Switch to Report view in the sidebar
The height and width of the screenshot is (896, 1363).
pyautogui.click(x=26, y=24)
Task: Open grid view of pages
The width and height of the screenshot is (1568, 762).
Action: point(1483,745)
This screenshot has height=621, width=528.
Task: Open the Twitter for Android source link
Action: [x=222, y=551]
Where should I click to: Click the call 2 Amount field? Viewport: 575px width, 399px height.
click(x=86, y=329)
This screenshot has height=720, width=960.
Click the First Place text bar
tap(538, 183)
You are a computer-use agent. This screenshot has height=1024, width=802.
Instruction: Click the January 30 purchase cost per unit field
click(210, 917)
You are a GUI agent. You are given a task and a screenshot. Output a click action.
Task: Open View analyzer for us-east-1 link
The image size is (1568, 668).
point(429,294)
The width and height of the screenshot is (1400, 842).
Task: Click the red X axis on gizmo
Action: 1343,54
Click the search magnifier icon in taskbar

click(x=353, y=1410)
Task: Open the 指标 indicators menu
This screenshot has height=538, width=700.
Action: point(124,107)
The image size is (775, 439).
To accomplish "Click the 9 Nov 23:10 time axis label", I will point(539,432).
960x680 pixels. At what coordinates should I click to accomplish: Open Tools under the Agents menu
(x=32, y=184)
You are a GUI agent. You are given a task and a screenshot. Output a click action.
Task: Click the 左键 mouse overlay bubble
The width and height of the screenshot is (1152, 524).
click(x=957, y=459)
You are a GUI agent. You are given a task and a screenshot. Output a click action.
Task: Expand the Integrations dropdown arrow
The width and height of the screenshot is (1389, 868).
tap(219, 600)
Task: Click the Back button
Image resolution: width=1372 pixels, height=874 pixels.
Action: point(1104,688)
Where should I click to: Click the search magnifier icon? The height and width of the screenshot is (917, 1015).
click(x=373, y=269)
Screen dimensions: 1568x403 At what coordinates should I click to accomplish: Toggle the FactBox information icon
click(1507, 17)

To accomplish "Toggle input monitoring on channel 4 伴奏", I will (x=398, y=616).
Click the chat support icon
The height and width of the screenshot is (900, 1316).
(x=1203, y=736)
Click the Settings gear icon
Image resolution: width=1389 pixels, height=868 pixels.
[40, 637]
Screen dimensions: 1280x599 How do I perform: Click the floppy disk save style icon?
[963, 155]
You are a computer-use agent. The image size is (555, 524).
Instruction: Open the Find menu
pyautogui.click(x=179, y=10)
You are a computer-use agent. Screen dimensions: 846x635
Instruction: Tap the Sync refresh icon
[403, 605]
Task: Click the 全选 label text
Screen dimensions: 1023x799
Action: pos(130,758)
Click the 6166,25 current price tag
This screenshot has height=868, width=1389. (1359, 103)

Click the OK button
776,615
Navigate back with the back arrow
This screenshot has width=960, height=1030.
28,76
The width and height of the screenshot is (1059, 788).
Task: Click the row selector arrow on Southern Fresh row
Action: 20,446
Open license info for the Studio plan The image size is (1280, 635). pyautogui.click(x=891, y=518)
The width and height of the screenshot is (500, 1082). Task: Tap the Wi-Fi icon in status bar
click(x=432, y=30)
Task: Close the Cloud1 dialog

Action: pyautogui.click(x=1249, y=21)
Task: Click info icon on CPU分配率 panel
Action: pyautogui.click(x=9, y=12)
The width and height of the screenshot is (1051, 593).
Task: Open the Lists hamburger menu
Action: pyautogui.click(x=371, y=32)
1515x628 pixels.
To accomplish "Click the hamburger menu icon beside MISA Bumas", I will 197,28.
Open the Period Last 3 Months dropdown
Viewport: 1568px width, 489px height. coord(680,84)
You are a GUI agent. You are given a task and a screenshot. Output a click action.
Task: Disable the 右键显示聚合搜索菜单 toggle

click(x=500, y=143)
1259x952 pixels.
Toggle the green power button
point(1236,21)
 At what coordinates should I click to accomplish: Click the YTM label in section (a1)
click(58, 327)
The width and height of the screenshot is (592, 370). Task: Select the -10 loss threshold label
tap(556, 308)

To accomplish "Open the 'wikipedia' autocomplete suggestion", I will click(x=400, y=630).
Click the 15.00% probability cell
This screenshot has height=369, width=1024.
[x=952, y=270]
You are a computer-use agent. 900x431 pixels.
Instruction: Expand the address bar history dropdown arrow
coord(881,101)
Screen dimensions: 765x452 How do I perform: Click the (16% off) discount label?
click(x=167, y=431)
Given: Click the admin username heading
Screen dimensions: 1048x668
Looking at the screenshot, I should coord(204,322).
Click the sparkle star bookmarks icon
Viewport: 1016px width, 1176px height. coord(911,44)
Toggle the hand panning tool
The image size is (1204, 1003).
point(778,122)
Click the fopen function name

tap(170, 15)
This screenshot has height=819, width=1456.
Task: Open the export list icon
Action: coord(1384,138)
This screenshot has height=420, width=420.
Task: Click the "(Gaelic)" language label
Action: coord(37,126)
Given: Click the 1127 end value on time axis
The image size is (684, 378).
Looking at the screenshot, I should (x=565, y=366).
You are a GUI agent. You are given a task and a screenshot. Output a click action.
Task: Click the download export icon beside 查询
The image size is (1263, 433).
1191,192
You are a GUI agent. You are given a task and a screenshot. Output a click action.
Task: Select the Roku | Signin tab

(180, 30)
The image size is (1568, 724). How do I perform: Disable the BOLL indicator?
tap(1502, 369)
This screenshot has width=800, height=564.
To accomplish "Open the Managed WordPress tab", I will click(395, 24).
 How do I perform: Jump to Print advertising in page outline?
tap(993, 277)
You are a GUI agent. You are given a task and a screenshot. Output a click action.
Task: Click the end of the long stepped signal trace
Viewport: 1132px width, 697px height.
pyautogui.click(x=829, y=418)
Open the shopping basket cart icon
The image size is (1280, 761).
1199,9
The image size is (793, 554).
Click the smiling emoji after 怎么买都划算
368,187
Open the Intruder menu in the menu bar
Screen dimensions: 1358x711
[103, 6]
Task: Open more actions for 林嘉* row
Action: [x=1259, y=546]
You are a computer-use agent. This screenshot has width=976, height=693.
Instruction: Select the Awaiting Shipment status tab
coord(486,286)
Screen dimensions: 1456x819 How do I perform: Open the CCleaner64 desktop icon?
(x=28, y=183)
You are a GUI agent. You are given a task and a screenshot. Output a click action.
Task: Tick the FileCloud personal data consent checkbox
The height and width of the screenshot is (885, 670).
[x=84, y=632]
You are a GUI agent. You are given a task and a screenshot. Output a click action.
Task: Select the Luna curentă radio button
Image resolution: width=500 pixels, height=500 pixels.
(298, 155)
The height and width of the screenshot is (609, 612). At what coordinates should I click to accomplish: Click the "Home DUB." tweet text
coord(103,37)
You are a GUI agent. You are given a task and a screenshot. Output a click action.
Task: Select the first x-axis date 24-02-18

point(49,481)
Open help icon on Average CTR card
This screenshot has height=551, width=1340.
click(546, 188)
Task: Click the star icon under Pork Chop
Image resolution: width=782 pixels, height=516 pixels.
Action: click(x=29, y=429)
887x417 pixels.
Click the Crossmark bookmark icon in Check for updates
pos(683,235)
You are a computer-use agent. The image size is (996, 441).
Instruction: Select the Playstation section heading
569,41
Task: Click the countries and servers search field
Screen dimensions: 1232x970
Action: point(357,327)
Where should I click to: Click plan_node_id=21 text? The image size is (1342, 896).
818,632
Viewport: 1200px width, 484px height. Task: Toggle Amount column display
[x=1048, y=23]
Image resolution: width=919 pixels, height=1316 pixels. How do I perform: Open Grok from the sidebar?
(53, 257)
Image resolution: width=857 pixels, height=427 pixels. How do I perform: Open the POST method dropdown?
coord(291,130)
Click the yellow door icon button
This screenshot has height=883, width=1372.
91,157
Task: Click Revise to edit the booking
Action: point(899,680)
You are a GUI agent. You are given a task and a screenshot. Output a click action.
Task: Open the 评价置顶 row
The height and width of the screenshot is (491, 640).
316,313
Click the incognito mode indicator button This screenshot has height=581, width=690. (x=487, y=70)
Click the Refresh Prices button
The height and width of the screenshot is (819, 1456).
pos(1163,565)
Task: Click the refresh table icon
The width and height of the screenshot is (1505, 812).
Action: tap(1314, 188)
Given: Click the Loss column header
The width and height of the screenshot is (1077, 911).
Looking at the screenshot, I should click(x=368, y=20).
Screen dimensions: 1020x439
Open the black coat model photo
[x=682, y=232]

==========

* [Votre objectif]: Filtrez la liste ci-dessus et recopiez, s'il vous plaît, chaque ligne qui contient le mot « beside », en respectant la casse.

* [Solution complète]:
To accomplish "Click the hamburger menu icon beside MISA Bumas", I will 197,28.
Task: Click the download export icon beside 查询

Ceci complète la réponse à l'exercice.